歴代最強というだけでなく、あらゆる属性の魔法を極め、新たな魔法を創生することさえも可能とした天才。
「聖剣に用はない。故に話しかけてすらいない。弟子と師の会話に割り込むのは遠慮してもらおう」
『あたしとレインは一心同体なのよ! レインに話しかけるということは、あたしに話しかけるのと同じだと思いなさい!』
「不可能」
『むかつく!』
聖剣さえ破壊する魔法を生み出したアルケミが、ミカは好きになれないらしい。
「それよりアルケミ、お前さ……」
俺は、気づいたことに触れるべきかどうか悩んだ。
そこへウサ耳のキャロがやってくる。
「こんにちは!」
アルケミは彼女を一瞥し、溜息。
「あぁ、こんにちは」
最低限の礼儀とばかりに、挨拶を返す。
「きみ、お名前は?」
「きみ、だと……? アルケミだ。

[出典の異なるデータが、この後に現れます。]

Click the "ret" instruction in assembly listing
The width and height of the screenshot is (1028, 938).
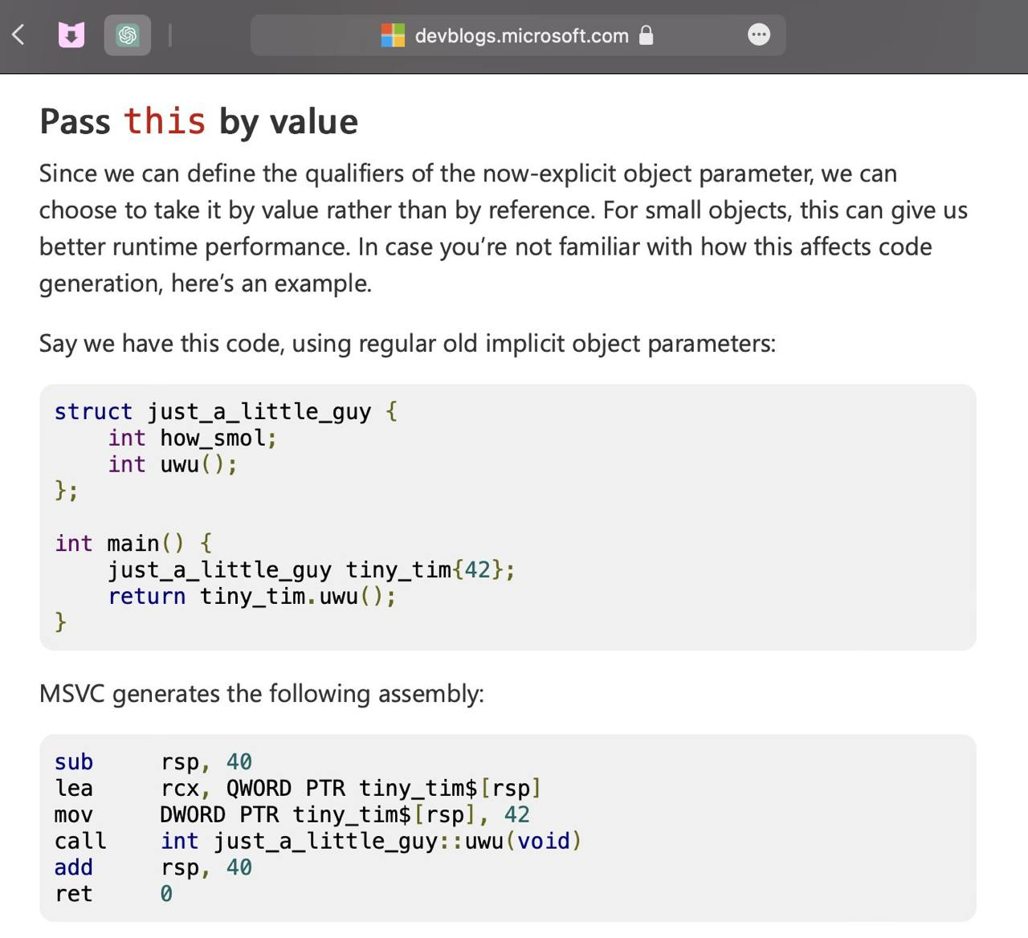pyautogui.click(x=74, y=894)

【賢者】アルケミ」
「キャロはキャロだよ! よろしくね、アルケミちゃん!」
「アルケミちゃん、だと……?」
――あ。
キャロはアルケミを、同年代の童女だと思っているのか!
「ん? ケンジャ、ってなに?」
こてんっと首を傾げるキャロ。
『ぶふっ! 肩書き名乗れば通じると思っただろうけど残念だったわね!』
ミカがわざとらしく吹き出す。
アルケミが魔力を練るのがわかった。
「――お、おいアルケミ! それ魔剣破壊の魔法だろ!」
魔剣は元々聖剣だった存在なので、それを破壊する魔法はミカにも効く。
『んなッ!? レインこいつ敵よ敵! 戦闘態勢!』
アルケミの魔力が落ち着く。
「冗談だ」
『笑い事じゃないんだけど!? 人の首に剣を添えて笑うくらい悪質なんだけど!?』
「六英雄の格を落とすことは、人類の希望を貶めることに繋がる。聖剣こそ、軽々しく六英雄を嘲笑するのは控えた方がいい。それは、人類への敵対行為だ」
『ぐぬぬ! あぁ言えばこう言うヤツね!!』
「驚いたな。こちらも同じことを考えていた」
アルケミの表情は変わらない。
ミカとアルケミは相性が悪いようだ。
「うぅん……? ろくえいゆう……ロクエイユウ……あ!」
何かを考えるように首をひねっていたキャロが、突然大声を上げた。
そして俺とアルケミの間に割って入るように立つ。
「みんな集合!」
キャロの呼びかけで子供達が集まってくる。
「この子、六英雄だよ! おねーちゃんごっこの人と同じ!」
子供達が、アルケミを警戒するのがわかった。
『おねーちゃんごっこ……あぁ、あの自称姉のことね』
【聖女】マリーのことだろうか。
「またゆうしゃくんを連れて行こうとしてるの!? だめだからね!」
キャロにしては珍しく、断固とした口調だ。
狐耳のウルは俺が連れて行かれないようにか、服の裾を掴んでくる。
霊獣白狐は、小狐化してウルの肩に乗っている。こちらは事情を知っているので冷静だ。
そうなのだ。
子供達には事情を話していなかった。
「大丈夫。マリーの時と同じで、こっちとも話し合いで解決したから」
「……ほんと?」
キャロが不安そうに俺を見た。
安心させるように力強く頷く。
「本当だ。この国からいなくなったりはしないよ」
そこまで言うと、ようやく子供達が安堵したような顔を見せた。
「ごめんねアルケミちゃん。疑っちゃって」
「……謝罪を受け入れよう」
「じゃあ、仲直り?」
「仲違いするほど、互いを知らんだろう」
「? なかがた……たがたが……?」
「……もういい、仲直りだ」
「うん! そしたら一緒に遊ぶ?」
「遠慮する。そもそも、童女キャロよ、君は勘違いしている」
「ねぇ、キャロ気になってたんだけどね」
「話を聞け」
「アルケミちゃんって――お胸すっごく大きいね!」
そうなのである。
アルケミは、俺の記憶では、胸が小さかった。
それこそ、普通の童女と間違われるくらいに。
だが今は『七人組』に負けず劣らずの存在感が、胸部から放たれている。
「人の身体的特徴を大声で指摘するのは、些か無礼ではないか」
「アルケミちゃん、怒った? お胸の話いやだった? ごめんね?」
「君とて、初対面の人間に『耳が異様に長いな』と言われれば愉快ではあるまい?」
「キャロの耳はねー、遠くまでよく聞こえるよ! あとね、こうやって――」
キャロが集中した顔になると、ウサ耳がぴこっと揺れ動き、そして俺の手にぺしっと当たる。
「頑張ればちょっと動かせるんだー」
「……君は己の身体的特徴に触れられることに拒否感がないということか、理解した。的確な比喩でなかったことを認めよう」
「つまりだな、キャロ。本人が気にしてるかもしれないから、見た目で驚くことがあっても、それを聞くのは、あまりよくないんだ。その人にとって、言われたら嫌なことかもしれないだろ?」
「そっか……。そうだね、キャロ気をつけるよ!」
「よろしい。加えて、童女キャロよ。自分の年齢は二……レインよりも上だ」
「えー!?」
これには子供たち全員が驚く。
「驚くのも無理はない。もういいだろうか? 自分とレインの話が中断されたままだ」
アルケミが相変わらずの無表情で言った。